Do you tell your spouse every time someone flirts with you? Why or why not? We’d love to hear your thoughts, so drop us a comment and let us know.


  • Larry Compter says:

    Generally good advice, although I lean toward telling couples to be totally open and honest about such things, especially early in the marriage. Assuming the couple has not had problems with jealousy before the wedding, it’s important to begin building trust early on, and direct communication is the best way to do that. If you make a habit of being transparent as newlyweds, it makes it much easier to build that trusting relationship over time. “Ignore it and maybe it will go away” is generally not a wise road to follow.
    That said, I agree that if there is a history of jealousy, or any hint of potential for domestic violence (whether verbal, sexual, emotional or physical) it is definitely time to see a therapist, even if there has NOT been a flirting incident. Very often, a thorough premarital preparation program such as PREPARE-ENRICH, FOCCUS or SYMBIS will uncover such tendencies and they can be dealt with before there is any lasting damage to the relationship. Pre-engagement preparation is even better, since it is easier to break off a dangerous relationship before wedding plans begin rather than after. [Larry Compter, retired Executive Director of Compass Marriage and Relationship Services in Lynchburg VA]
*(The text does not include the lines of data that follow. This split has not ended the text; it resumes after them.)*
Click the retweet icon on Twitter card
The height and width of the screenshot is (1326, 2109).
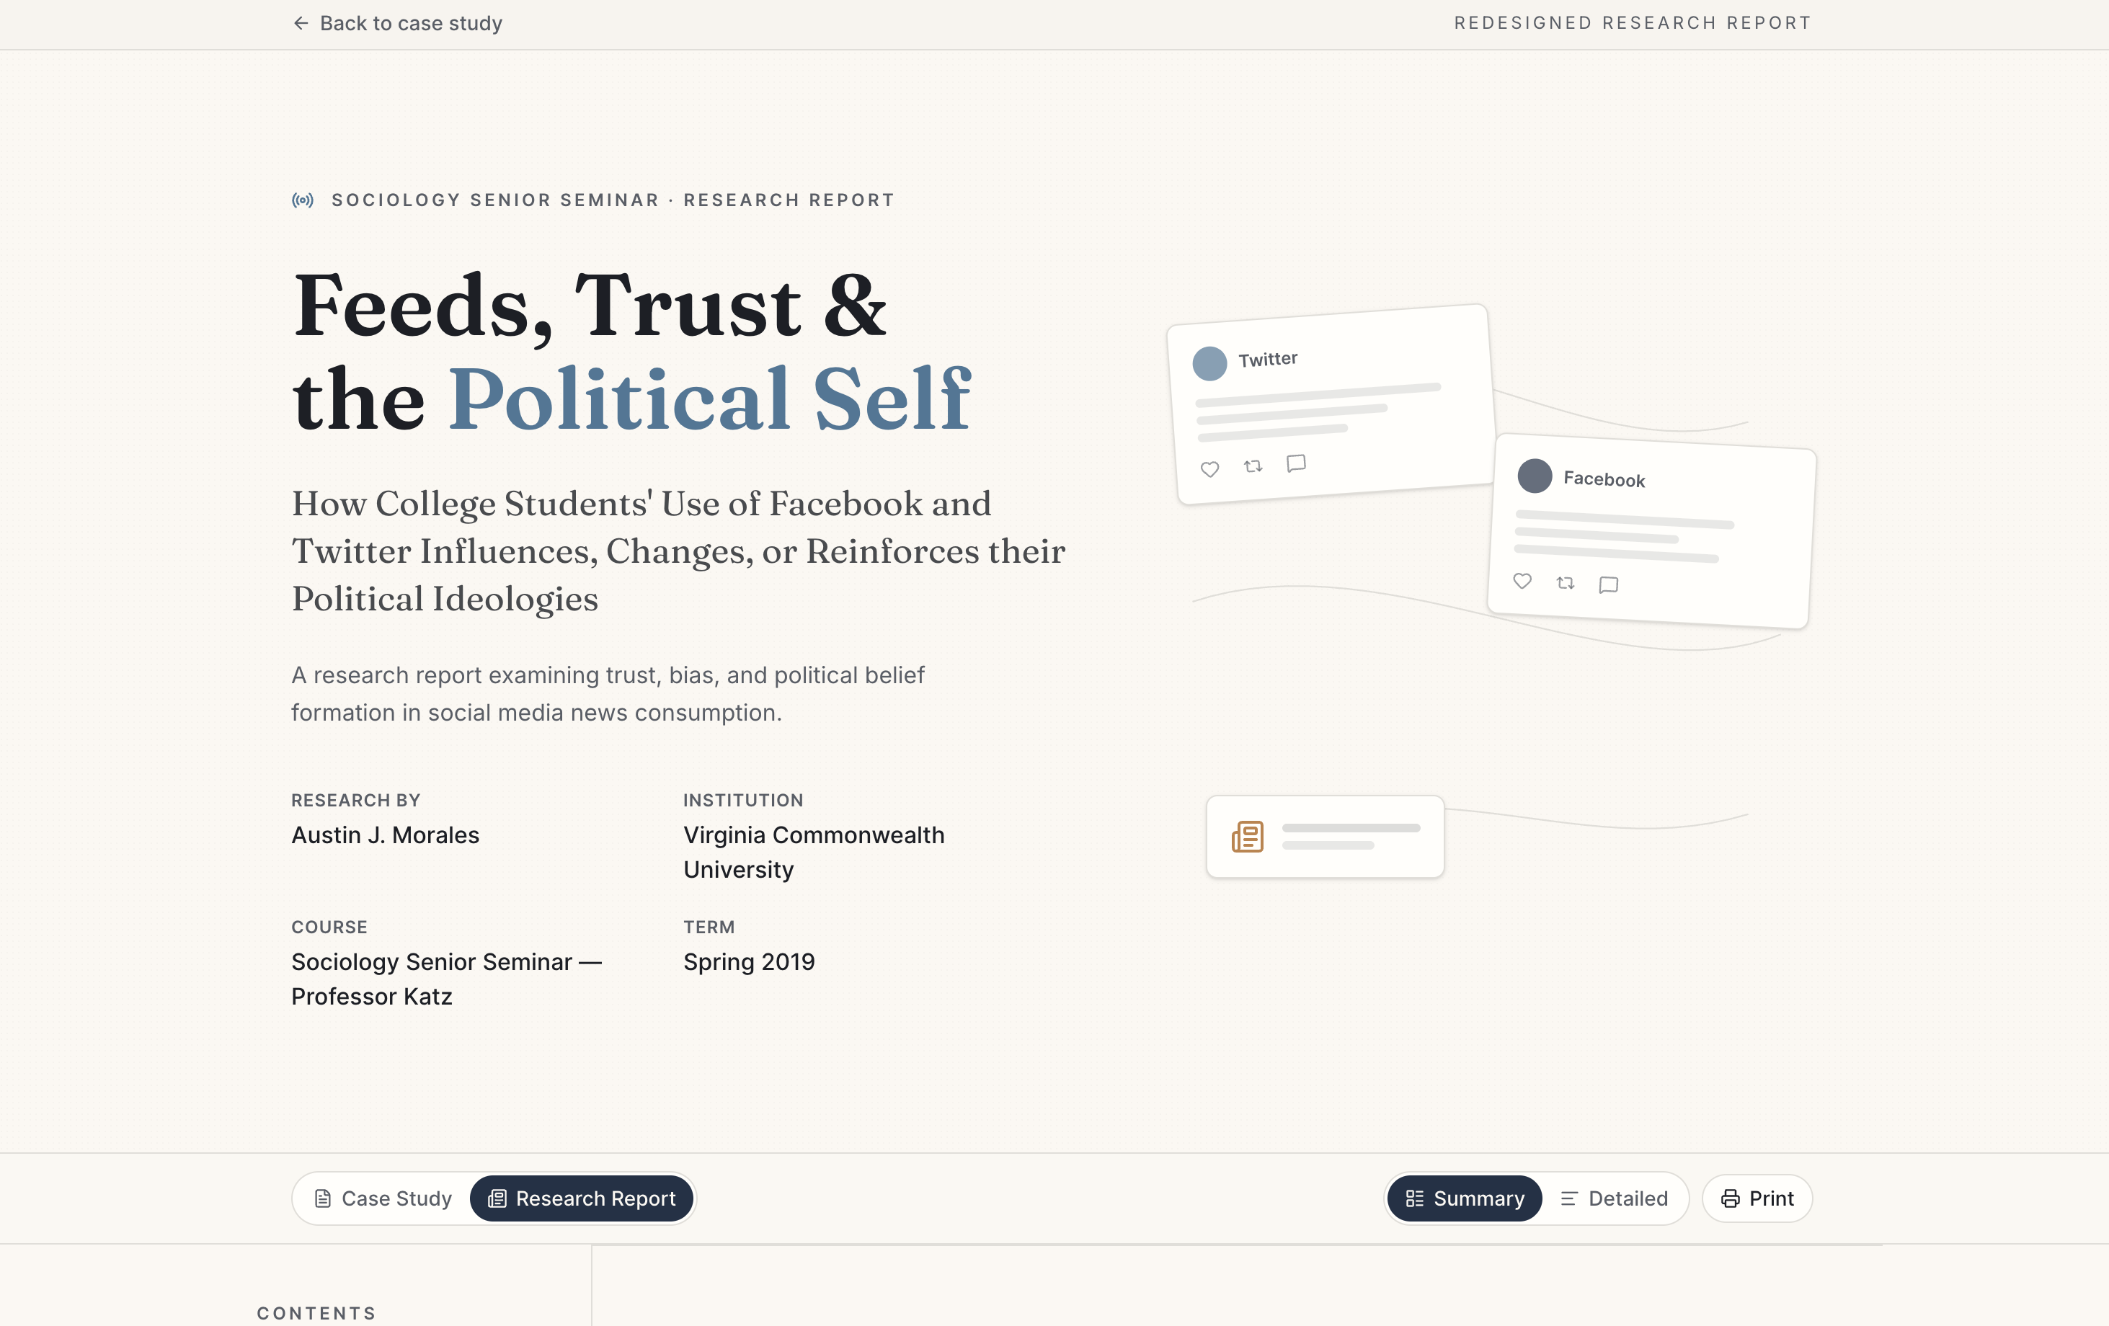(1253, 466)
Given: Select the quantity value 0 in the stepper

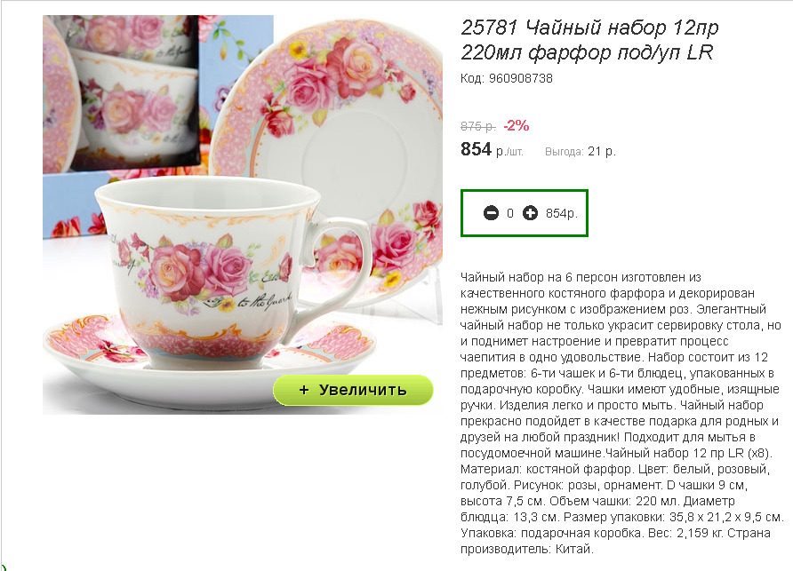Looking at the screenshot, I should click(510, 213).
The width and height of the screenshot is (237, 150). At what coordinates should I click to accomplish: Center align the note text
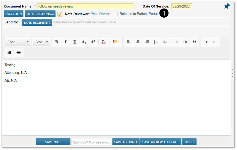pyautogui.click(x=138, y=42)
  • Michael Van Dyke says:

    My wife and I have been married 40 years. The first time I did it my wife reacted complete opposite of what I had expected. I told her because I loved her and had no thought whatsoever of being unfaithful. I thought being open about it protected both of us. Well I found out that we had to have many discussions on boundaries and how this would look and play out for us. As we have talked over the years we have resolved that we both do this to build that bond of trust. Since then we find safety in each other as a long term result. Our relationship became stronger for the effort. I for one am good with that.

  • Larry the S says:

    First off, what is defined as flirting? If the two people are familiar to each other, being co-workers or friends, can everyday, non worked related banter be considered flirting? If someone is wearing a new outfit, has lost weight or has a new hairstyle, and is complimented on the new look, is that considered flirting? So is flirting solely interpreted as such in the ears of the receptor?

    • Alan G. says:

      I second Larry’s questions here. If beauty is in the eye of the beholder, so goes flirting. One person’s kind conversation can be another person’s flirtatious actions.